Let’s say this is impeachable (High crimes and misdemeanors are not just jailable offenses, but crimes against the Presidency), or something is, and the GOP actually decides to do it. Say they impeach, and the Senate convicts. Then what? What if he refuses to leave? Again, it is assumed that a convicted President will leave office, but what if he refuses to, claiming that Congress can’t usurp an election? What horrors await us there?
This is the problem. We assume a President will behave one way. This one won’t. I’ve been worried that at some point he will order the military to do something flagrantly illegal, or that he’ll govern as a strongman, ruining our democracy, and the military will have to decide to do something. (This is the Turkish model, as I argued) A coup against an elected leader is antithetical to democracy, but it also might be needed. It is a terrible, unfathomable situation. But it is fathomable, now.

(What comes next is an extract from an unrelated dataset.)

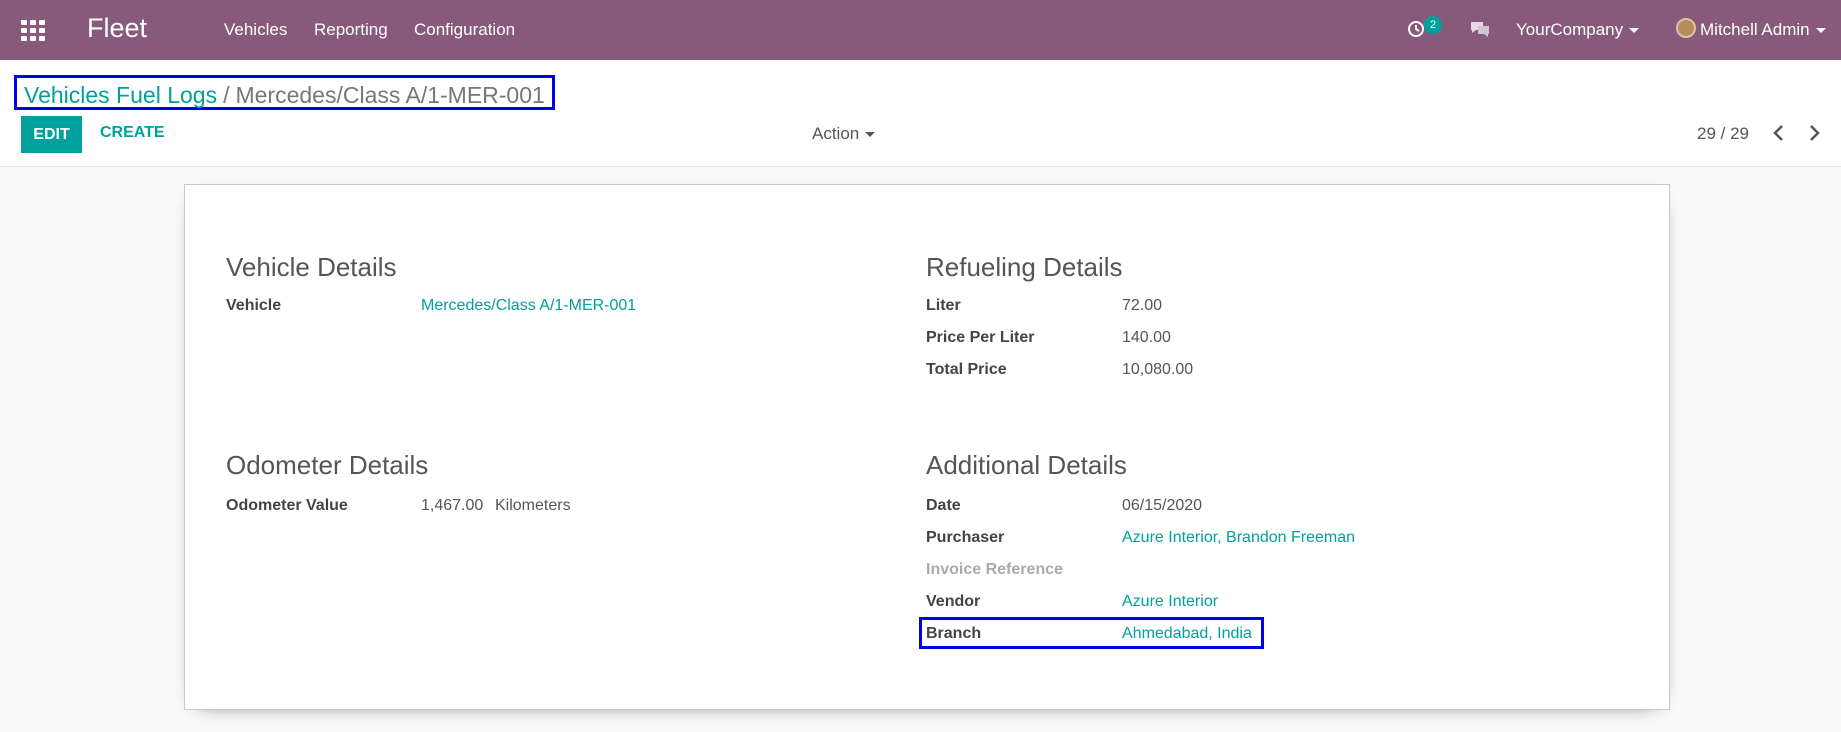 Image resolution: width=1841 pixels, height=732 pixels. I want to click on refueling-details-title: Refueling Details, so click(1024, 267).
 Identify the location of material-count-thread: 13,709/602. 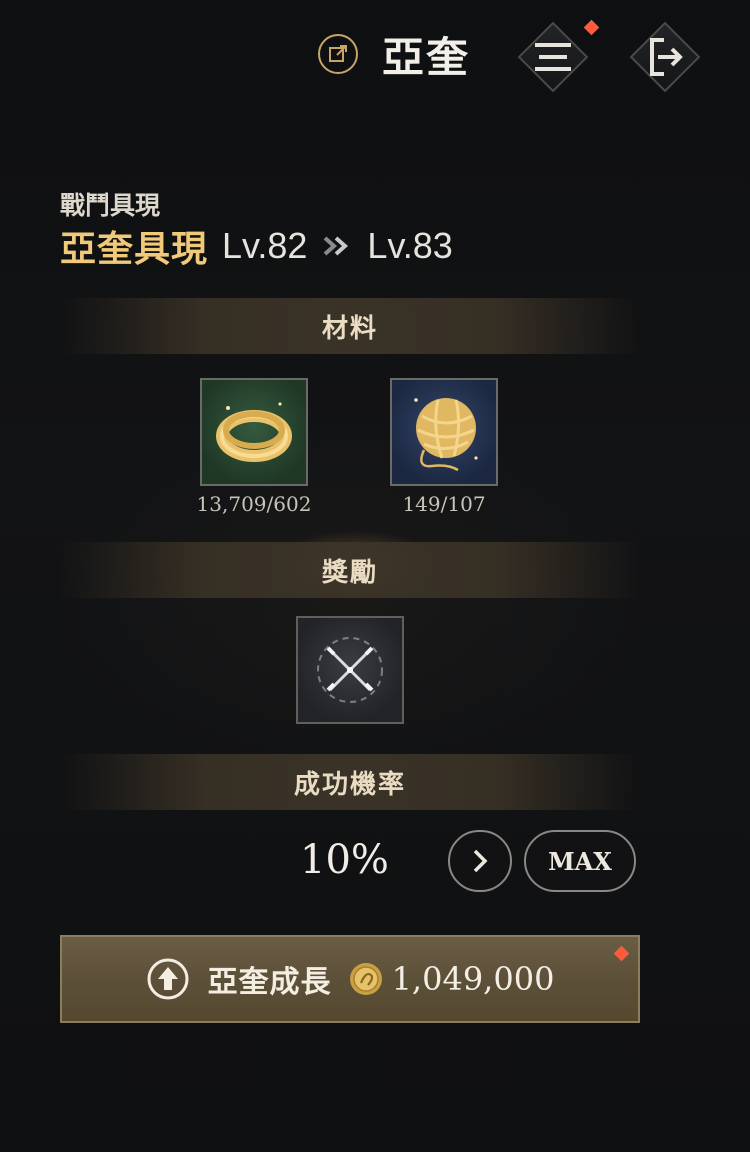
(254, 504).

We have no idea how this President will act or what he’ll do. We don’t know if we have the legal mechanisms to alter some of his worst behaviors. We don’t know if he’ll follow the Constitution, and impeachment is part of the Constitution. If he doesn’t follow that, then what?
The title of this post is about a border. I felt that on Jan 20th we crossed the border into another land, in a way. Our conceptions of ourselves have changed, because the norms that guided us don’t any longer. It’s a psychic shock, and I think the naked and sweaty corruption of yesterday’s assault on democratic norms is pushing us further across the line.
(B)eyond his ignorance, his vapid stupidity, his tireless and pathetic ego, is that he is the exact kind of dull and base grotesquerie we’d laugh at in other countries. There is nothing there but ego and avarice, brainless pronunciations in the service of cheap laughs from his braying sycophants, who react tumescently whenever he punches down. He’s the comic bouffant strongman, the kind you see in some wretched mountain land. And that’s the border we somehow crossed over.
The true psychic shock of this transition will, I think, be hard to measure, and hard to predict. But I do think, now that the elegies are over and Donald Trump is sworn in, placing his hand on the Lincoln Bible, that there will be a subtle breaking. Its effects won’t be felt all at once, of course. But our conception of who we are will change.
We’ll have a penny-ante Balkan-esque strongman in the White House instead of a President. We’ll have a witless dummy who thinks his smirks are poetry. We’ll have a man whose conception of leadership is finding and punishing enemies. Our country will be different. We’ll be different.
I wrote this in January. I was hoping to be wrong, and the resistance still makes me hopeful. I do think that this might really spur the GOP into action, partly because he made them look foolish (most of them praised Comey for the October letter with effusive partisan bonhomie). But we also might be slowly ground underfoot, one lie at a time, until we think the bottom of a shoe is the wideopen sky.